Sumário: Em processo por crime de violação doméstica não viola o direito de defesa do arguido o art. 28º da Lei nº 112/2009, interpretado, conjugadamente com os arts. 103º, nº 2, e 104º, nº 2, do Código de Processo Penal, no sentido de que não se suspende em férias o prazo de apresentação da contestação.
Reclamações:
Decisão Texto Integral: O TRIBUNAL DA RELAÇÃO DO PORTO – SECÇÃO CRIMINAL (QUARTA)

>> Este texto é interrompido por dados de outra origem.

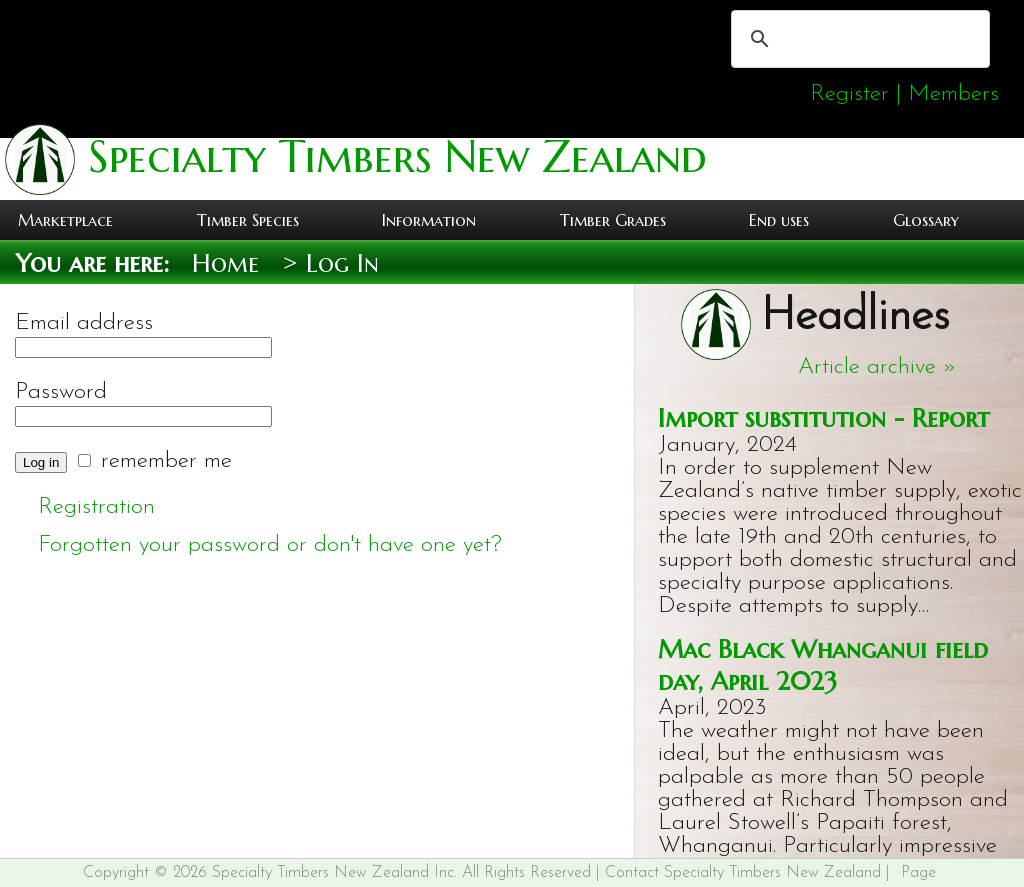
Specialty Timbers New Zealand (391, 156)
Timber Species (248, 220)
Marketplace (65, 220)
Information (429, 220)
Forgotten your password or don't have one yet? (270, 545)
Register (849, 94)
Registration (96, 507)
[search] (857, 39)
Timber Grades (613, 220)
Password (61, 392)
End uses (779, 220)
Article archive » (877, 367)
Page (918, 873)
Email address (84, 323)
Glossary (926, 220)
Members (953, 94)
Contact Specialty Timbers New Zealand (743, 873)
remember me (166, 461)
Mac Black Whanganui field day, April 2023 (823, 665)
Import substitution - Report (823, 418)
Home (225, 263)
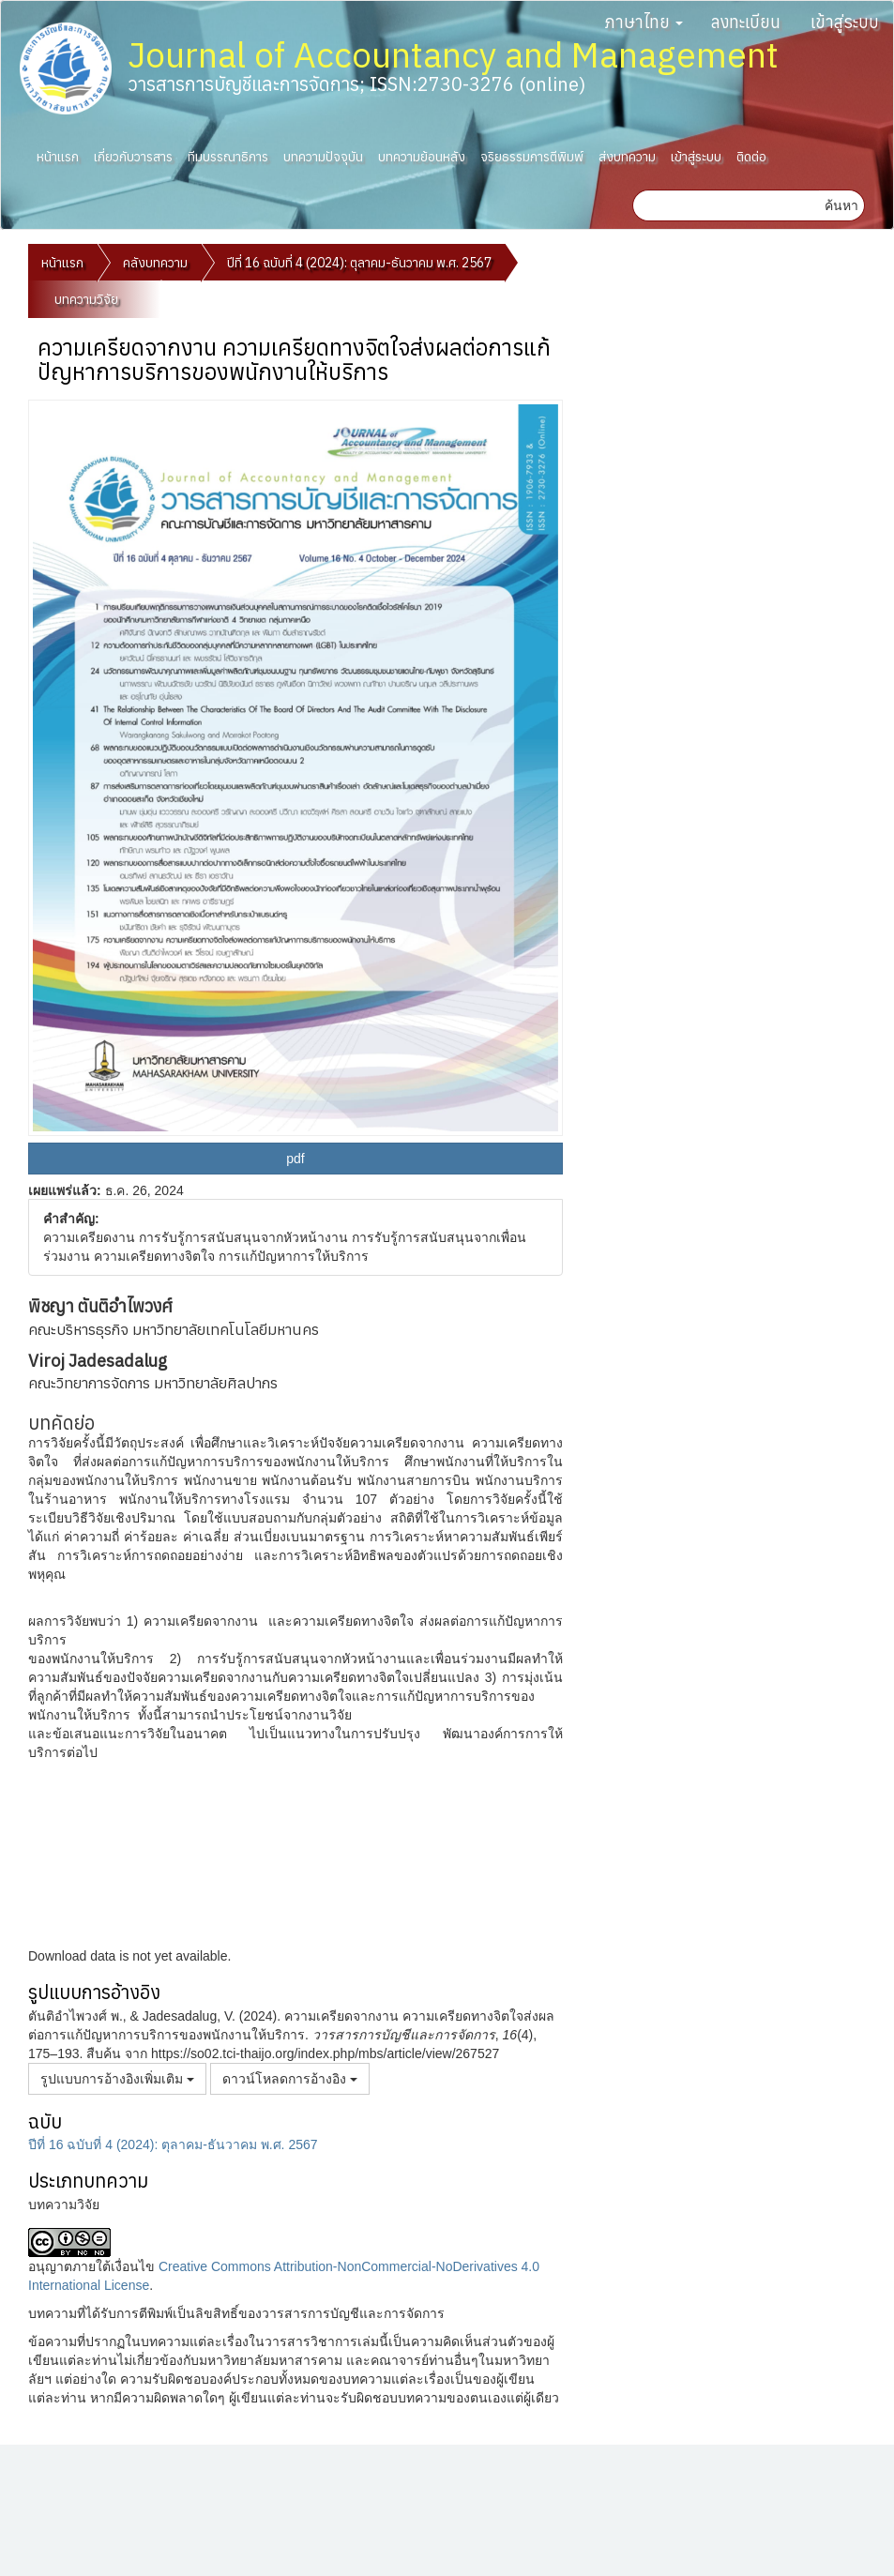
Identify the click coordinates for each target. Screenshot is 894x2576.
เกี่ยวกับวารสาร (133, 156)
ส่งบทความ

- no processo n.º 607/09.0PPPRT.P1
- com os juízes Artur Oliveira [relator] e José Piedade,
- após conferência, profere, em 16 Março de 2011, o seguinte
Acórdão
I - RELATÓRIO
1. No processo comum (tribunal singular) n.º 607/09.0PPPRT, da 3ª Secção, 2º Juízo Criminal do Tribunal Criminal da Comarca do Porto, em que é assistente e demandante civil B… e é arguido e demandado civil C…, foi proferida sentença que decidiu nos seguintes termos [fls. 495]:
«(…) Pelo exposto, o Tribunal julga procedentes, por provados, a acusação e parcialmente o pedido de indemnização civil, em função do que:
a) Condena o arguido C…, pela prática, como autor material, de um crime de VIOLÊNCIA DOMESTICA a cônjuge, p. e p. pelo art. 152°, n° 1 al. A) 4 e 5 do Código Penal, na pena de 2 (DOIS) ANOS de prisão, cuja execução se suspende pelo período por dois anos, a que acresce as penas acessórias de obrigação de afastamento da residência, isto é da casa morada de família identificada em a) e ainda de proibição de contacto com a assistente, durante tal período, nos termos do n° 4 e 5 do art. 152°, do Código Penal, suspensão da pena principal que ficará ainda condicionada a REGIME DE PROVA assente em plano individual de readaptação social, executado com apoio e vigilância dos serviços de reinserção social, nos termos do art. 53° do Código Penal.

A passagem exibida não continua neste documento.